Goal of the exercise
Tell how many lines in the following entries include the word "computer", giving the figure alone.

Material to process

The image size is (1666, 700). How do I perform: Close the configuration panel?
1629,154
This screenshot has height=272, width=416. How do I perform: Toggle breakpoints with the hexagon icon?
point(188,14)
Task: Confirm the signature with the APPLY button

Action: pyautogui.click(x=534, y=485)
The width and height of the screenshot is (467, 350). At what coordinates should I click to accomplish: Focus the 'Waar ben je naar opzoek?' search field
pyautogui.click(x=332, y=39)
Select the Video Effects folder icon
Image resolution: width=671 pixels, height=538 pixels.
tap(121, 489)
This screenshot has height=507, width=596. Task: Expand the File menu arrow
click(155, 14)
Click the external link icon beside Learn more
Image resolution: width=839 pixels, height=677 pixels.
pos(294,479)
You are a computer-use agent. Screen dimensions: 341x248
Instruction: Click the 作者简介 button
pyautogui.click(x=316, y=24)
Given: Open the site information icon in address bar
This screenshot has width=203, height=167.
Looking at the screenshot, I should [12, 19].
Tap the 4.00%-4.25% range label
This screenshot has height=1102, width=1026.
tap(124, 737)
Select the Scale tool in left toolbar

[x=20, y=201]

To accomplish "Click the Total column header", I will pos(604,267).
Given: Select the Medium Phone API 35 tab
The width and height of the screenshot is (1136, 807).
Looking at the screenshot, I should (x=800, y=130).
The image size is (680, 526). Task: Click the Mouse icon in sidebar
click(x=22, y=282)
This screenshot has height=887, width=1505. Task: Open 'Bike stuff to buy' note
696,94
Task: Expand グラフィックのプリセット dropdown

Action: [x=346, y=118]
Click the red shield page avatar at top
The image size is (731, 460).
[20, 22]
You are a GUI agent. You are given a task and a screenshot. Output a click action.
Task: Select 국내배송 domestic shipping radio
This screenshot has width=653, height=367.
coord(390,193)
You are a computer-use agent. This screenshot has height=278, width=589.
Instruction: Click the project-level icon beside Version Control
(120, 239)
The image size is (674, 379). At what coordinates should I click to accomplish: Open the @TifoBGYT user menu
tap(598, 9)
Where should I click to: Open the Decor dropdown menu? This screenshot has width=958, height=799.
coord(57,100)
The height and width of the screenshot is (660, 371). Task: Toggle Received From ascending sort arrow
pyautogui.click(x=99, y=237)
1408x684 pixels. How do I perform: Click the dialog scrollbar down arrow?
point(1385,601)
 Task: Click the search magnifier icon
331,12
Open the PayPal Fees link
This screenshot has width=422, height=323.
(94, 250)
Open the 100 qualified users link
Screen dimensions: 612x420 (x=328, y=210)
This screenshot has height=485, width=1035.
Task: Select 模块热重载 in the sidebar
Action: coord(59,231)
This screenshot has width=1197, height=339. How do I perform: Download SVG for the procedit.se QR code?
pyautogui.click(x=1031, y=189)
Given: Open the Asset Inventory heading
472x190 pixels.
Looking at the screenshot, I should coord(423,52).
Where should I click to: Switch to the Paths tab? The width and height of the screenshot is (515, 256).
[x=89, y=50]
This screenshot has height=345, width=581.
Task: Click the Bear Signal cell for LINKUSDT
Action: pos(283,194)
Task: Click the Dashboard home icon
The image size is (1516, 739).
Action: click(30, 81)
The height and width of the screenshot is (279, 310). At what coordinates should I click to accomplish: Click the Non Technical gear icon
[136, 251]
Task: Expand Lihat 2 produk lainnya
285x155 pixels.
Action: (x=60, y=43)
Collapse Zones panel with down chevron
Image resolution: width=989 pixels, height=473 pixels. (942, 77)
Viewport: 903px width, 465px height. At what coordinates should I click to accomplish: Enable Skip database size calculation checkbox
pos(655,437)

Exercise result
2